[Stored data]
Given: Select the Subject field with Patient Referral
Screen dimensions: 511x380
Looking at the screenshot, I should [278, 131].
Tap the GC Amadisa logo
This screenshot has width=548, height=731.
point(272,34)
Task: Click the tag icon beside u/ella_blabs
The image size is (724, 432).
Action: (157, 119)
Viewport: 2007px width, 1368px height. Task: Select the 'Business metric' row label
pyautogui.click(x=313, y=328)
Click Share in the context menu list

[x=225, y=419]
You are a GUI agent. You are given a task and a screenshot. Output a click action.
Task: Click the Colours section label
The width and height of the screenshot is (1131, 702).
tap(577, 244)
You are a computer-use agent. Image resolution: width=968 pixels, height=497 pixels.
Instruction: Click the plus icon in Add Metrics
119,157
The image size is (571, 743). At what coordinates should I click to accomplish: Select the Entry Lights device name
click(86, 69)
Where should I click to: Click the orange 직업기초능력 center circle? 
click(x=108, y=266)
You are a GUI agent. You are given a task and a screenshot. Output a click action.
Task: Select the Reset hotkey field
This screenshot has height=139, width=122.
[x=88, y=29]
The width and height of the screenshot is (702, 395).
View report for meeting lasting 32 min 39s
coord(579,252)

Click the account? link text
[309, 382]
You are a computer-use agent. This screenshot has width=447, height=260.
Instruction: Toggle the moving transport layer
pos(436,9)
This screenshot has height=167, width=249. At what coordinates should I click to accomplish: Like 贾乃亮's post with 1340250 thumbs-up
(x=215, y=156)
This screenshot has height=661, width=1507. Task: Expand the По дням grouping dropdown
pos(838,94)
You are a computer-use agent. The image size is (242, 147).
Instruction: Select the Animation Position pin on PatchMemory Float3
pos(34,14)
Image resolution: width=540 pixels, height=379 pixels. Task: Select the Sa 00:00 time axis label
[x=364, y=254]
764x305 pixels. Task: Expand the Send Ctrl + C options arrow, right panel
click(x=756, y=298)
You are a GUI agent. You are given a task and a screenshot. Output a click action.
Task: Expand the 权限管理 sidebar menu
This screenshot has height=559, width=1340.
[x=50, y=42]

:: WHAT IS EXPECTED ::
Please restate every record above word for word.

:: ANSWER BOX ::
Given: Select the Subject field with Patient Referral
Screen dimensions: 511x380
Looking at the screenshot, I should [278, 131].
Tap the GC Amadisa logo
This screenshot has width=548, height=731.
point(272,34)
Task: Click the tag icon beside u/ella_blabs
The image size is (724, 432).
Action: (157, 119)
Viewport: 2007px width, 1368px height. Task: Select the 'Business metric' row label
pyautogui.click(x=313, y=328)
Click Share in the context menu list

[x=225, y=419]
You are a GUI agent. You are given a task and a screenshot. Output a click action.
Task: Click the Colours section label
The width and height of the screenshot is (1131, 702).
tap(577, 244)
You are a computer-use agent. Image resolution: width=968 pixels, height=497 pixels.
Instruction: Click the plus icon in Add Metrics
119,157
The image size is (571, 743). At what coordinates should I click to accomplish: Select the Entry Lights device name
click(86, 69)
Where should I click to: Click the orange 직업기초능력 center circle? 
click(x=108, y=266)
You are a GUI agent. You are given a task and a screenshot. Output a click action.
Task: Select the Reset hotkey field
This screenshot has height=139, width=122.
[x=88, y=29]
The width and height of the screenshot is (702, 395).
View report for meeting lasting 32 min 39s
coord(579,252)

Click the account? link text
[309, 382]
You are a computer-use agent. This screenshot has width=447, height=260.
Instruction: Toggle the moving transport layer
pos(436,9)
This screenshot has height=167, width=249. At what coordinates should I click to accomplish: Like 贾乃亮's post with 1340250 thumbs-up
(x=215, y=156)
This screenshot has height=661, width=1507. Task: Expand the По дням grouping dropdown
pos(838,94)
You are a computer-use agent. The image size is (242, 147).
Instruction: Select the Animation Position pin on PatchMemory Float3
pos(34,14)
Image resolution: width=540 pixels, height=379 pixels. Task: Select the Sa 00:00 time axis label
[x=364, y=254]
764x305 pixels. Task: Expand the Send Ctrl + C options arrow, right panel
click(x=756, y=298)
You are a GUI agent. You are given a task and a screenshot. Output a click action.
Task: Expand the 权限管理 sidebar menu
This screenshot has height=559, width=1340.
[x=50, y=42]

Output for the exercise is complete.